During migration to production workload, I switched some queries to use RocksDB. I am concerned with its memory usage though.
Here is sample output from my streaming query:
"stateOperators" : [ {
"operatorName" : "dedupeWithinWatermark",
"numRowsTotal" : 611788,
"numRowsUpdated" : 610009,
"allUpdatesTimeMs" : 7303,
"numRowsRemoved" : 633148,
"allRemovalsTimeMs" : 6082,
"commitTimeMs" : 10363,
"memoryUsedBytes" : 32142263729,
"numRowsDroppedByWatermark" : 0,
"numShufflePartitions" : 4,
"numStateStoreInstances" : 4,
"customMetrics" : {
"numDroppedDuplicateRows" : 0,
"rocksdbBytesCopied" : 61561365,
"rocksdbCommitCheckpointLatency" : 198,
"rocksdbCommitCompactLatency" : 0,
"rocksdbCommitFileSyncLatencyMs" : 3856,
"rocksdbCommitFlushLatency" : 6302,
"rocksdbCommitPauseLatency" : 0,
"rocksdbCommitWriteBatchLatency" : 0,
"rocksdbFilesCopied" : 4,
"rocksdbFilesReused" : 11,
"rocksdbGetCount" : 1853166,
"rocksdbGetLatency" : 5490,
"rocksdbPinnedBlocksMemoryUsage" : 198117968,
"rocksdbPutCount" : 1243157,
"rocksdbPutLatency" : 2073,
"rocksdbReadBlockCacheHitCount" : 1928135,
"rocksdbReadBlockCacheMissCount" : 21340,
"rocksdbSstFileSize" : 201411521,
"rocksdbTotalBytesRead" : 10763516,
"rocksdbTotalBytesReadByCompaction" : 0,
"rocksdbTotalBytesReadThroughIterator" : 139455496,
"rocksdbTotalBytesWritten" : 146504893,
"rocksdbTotalBytesWrittenByCompaction" : 0,
"rocksdbTotalBytesWrittenByFlush" : 61562581,
"rocksdbTotalCompactionLatencyMs" : 0,
"rocksdbTotalFlushLatencyMs" : 2969,
"rocksdbWriterStallLatencyMs" : 0,
"rocksdbZipFileBytesUncompressed" : 41221
}
} ]
If I understand this correctly, 611788 keys are stored in the database. The key is defined as:
.withWatermark('kafka_timestamp', '5 minutes')
[...]
.dropDuplicatesWithinWatermark(['brand', 'transaction_id', 'status'])

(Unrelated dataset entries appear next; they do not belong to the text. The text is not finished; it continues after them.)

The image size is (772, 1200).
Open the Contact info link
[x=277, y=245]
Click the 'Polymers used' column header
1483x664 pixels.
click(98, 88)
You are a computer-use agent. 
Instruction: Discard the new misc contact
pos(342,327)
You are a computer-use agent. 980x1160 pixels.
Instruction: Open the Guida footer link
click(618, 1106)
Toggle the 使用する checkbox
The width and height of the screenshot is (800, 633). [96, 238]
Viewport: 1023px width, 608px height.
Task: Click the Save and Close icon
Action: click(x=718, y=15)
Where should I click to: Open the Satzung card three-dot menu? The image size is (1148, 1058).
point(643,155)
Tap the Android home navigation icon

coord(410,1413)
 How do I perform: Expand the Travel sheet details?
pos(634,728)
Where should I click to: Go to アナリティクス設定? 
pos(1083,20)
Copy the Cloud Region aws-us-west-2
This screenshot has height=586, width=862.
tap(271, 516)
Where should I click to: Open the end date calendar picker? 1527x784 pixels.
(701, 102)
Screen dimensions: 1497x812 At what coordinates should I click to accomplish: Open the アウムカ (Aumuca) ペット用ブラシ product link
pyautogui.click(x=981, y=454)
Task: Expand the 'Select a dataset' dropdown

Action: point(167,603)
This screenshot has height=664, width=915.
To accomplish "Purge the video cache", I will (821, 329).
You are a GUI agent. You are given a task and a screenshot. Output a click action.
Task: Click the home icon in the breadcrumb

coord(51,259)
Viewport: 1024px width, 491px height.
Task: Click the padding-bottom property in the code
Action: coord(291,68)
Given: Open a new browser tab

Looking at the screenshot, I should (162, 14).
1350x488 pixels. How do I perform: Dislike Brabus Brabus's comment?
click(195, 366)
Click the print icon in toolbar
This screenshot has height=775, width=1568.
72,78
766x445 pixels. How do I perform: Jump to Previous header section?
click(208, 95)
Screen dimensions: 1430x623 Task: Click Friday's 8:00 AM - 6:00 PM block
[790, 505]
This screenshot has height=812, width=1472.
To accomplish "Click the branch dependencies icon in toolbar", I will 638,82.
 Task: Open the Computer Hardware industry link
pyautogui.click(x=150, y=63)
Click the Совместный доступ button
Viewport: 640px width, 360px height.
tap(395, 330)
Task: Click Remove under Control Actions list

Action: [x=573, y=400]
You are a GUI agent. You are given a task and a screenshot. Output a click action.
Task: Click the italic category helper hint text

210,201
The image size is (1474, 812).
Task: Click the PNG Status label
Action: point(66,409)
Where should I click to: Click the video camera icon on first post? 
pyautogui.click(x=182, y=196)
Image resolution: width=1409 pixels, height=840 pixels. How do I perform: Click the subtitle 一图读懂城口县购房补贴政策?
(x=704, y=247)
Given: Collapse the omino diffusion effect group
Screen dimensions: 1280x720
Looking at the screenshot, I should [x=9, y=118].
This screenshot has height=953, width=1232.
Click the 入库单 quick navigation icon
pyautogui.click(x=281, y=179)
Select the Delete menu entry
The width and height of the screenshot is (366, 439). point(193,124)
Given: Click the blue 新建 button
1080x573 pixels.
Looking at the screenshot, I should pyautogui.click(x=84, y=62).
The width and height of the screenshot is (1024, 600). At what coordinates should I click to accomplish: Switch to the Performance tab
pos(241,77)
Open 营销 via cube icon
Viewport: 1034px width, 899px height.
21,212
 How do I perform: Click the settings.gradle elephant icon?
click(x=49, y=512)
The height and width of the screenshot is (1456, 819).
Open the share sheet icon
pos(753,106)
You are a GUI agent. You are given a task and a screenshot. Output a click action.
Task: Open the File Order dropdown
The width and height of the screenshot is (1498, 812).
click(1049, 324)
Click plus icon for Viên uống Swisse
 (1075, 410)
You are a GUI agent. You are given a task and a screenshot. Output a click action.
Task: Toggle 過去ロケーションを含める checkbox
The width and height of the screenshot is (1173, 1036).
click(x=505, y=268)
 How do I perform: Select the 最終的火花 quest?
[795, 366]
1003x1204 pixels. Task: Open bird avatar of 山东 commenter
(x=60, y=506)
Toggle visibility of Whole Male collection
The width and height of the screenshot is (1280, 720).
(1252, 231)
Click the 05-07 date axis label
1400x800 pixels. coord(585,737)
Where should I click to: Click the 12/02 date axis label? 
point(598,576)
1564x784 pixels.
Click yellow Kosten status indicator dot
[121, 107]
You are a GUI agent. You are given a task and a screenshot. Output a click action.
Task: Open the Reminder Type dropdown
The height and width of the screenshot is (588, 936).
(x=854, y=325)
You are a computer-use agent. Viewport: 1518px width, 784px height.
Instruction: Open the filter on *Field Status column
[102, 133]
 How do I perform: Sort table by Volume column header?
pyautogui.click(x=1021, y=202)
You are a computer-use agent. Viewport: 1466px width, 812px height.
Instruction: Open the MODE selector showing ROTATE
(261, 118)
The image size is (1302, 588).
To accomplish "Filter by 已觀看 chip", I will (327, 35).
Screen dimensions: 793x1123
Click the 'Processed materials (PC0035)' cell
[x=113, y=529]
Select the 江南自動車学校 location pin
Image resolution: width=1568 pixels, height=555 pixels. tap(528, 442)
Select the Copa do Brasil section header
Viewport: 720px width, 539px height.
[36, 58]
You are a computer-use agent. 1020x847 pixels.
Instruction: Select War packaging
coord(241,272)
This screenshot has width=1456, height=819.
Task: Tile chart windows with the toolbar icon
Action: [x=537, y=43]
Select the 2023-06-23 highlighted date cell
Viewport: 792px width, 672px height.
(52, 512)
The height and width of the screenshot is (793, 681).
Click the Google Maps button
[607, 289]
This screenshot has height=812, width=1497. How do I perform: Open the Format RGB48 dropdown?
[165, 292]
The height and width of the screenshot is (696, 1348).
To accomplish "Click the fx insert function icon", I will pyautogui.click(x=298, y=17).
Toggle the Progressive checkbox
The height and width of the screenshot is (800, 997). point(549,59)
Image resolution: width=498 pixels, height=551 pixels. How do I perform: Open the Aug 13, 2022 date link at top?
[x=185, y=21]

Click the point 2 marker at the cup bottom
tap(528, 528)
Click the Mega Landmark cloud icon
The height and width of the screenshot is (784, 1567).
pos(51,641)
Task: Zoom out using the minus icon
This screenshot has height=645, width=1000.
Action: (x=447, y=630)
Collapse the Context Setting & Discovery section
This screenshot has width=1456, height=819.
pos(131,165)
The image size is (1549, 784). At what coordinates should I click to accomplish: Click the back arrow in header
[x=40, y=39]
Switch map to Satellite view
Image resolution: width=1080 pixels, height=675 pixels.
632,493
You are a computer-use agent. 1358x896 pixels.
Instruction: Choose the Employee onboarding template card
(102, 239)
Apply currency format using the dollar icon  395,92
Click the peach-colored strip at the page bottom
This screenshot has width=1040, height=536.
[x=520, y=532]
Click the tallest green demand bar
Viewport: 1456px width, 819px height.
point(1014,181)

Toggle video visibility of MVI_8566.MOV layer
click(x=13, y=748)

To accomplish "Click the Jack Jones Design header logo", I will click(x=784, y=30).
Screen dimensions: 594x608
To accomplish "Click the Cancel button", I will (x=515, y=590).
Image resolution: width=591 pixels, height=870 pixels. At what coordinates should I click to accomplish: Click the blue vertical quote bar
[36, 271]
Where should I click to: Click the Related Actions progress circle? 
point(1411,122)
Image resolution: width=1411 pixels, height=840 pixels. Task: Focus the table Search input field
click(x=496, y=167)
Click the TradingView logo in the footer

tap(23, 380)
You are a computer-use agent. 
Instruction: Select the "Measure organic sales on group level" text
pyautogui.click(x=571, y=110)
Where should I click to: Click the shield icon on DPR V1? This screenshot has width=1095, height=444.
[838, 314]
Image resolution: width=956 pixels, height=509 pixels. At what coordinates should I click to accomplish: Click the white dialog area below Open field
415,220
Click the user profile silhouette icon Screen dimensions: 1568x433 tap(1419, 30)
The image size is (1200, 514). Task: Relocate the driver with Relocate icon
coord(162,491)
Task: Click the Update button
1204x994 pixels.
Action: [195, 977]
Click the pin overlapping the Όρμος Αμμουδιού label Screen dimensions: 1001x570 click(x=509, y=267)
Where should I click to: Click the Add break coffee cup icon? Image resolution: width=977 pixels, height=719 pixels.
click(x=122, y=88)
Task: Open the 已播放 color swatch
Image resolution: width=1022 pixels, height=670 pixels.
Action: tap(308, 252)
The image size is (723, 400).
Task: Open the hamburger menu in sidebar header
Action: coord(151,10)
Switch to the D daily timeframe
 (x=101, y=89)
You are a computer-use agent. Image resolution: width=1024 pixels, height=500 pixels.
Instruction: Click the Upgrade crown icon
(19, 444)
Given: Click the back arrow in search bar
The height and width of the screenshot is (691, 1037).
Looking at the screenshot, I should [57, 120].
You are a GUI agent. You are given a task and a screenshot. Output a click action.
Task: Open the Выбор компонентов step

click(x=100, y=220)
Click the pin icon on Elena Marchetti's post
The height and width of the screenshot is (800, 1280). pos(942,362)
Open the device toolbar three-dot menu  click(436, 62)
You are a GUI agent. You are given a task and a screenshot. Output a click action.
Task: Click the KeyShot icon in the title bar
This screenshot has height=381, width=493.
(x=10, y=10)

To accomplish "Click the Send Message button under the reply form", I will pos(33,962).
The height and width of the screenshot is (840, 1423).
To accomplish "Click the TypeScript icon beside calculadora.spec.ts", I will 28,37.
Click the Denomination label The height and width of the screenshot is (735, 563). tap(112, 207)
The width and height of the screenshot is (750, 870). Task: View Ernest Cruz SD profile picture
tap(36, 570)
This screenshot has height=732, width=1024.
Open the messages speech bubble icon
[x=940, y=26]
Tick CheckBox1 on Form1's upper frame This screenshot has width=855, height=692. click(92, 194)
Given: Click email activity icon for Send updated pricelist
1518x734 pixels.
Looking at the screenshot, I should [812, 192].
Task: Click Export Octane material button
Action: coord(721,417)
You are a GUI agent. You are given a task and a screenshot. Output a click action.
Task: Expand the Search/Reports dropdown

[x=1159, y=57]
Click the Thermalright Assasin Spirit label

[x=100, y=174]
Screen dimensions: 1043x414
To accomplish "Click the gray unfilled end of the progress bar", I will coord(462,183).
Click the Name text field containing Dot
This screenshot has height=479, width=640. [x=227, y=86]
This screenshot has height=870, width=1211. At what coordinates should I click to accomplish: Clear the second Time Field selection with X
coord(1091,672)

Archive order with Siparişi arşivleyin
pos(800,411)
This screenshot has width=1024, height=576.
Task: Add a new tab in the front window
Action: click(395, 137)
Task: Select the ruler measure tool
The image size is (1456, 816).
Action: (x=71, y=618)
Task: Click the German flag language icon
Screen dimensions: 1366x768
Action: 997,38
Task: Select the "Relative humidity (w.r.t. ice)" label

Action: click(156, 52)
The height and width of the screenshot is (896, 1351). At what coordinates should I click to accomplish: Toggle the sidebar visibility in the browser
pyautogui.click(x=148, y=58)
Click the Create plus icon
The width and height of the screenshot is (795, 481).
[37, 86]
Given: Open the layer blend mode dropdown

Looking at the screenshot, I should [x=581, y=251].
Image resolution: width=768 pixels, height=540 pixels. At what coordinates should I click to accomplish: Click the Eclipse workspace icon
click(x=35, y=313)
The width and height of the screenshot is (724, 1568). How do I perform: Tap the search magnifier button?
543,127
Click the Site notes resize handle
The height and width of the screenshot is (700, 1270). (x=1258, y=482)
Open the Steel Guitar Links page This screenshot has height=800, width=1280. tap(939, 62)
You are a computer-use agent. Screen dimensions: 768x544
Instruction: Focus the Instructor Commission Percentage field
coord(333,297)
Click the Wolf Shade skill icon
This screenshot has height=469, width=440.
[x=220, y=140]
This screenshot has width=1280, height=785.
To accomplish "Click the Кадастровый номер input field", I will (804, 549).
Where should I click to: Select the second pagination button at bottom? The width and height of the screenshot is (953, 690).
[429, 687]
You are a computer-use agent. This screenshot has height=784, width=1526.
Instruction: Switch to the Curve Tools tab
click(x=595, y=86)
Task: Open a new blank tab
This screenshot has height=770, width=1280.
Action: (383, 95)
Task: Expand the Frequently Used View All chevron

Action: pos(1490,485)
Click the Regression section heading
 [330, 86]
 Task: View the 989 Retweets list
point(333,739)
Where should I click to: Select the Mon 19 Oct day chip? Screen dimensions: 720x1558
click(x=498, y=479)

where kafka_timestamp is of type Timestamp, and other keys are all Strings with 16 characters maximum.
It gets even worse after the query is running for some time, over 40GB is used for just 20k entries.
Am I reading this incorrectly? Can I control this somehow? Or is this expected behaviour, as this is using 50 to 100x more than I would expect in the most extreme scenario.
Any insight would be highly appreciated, thank you!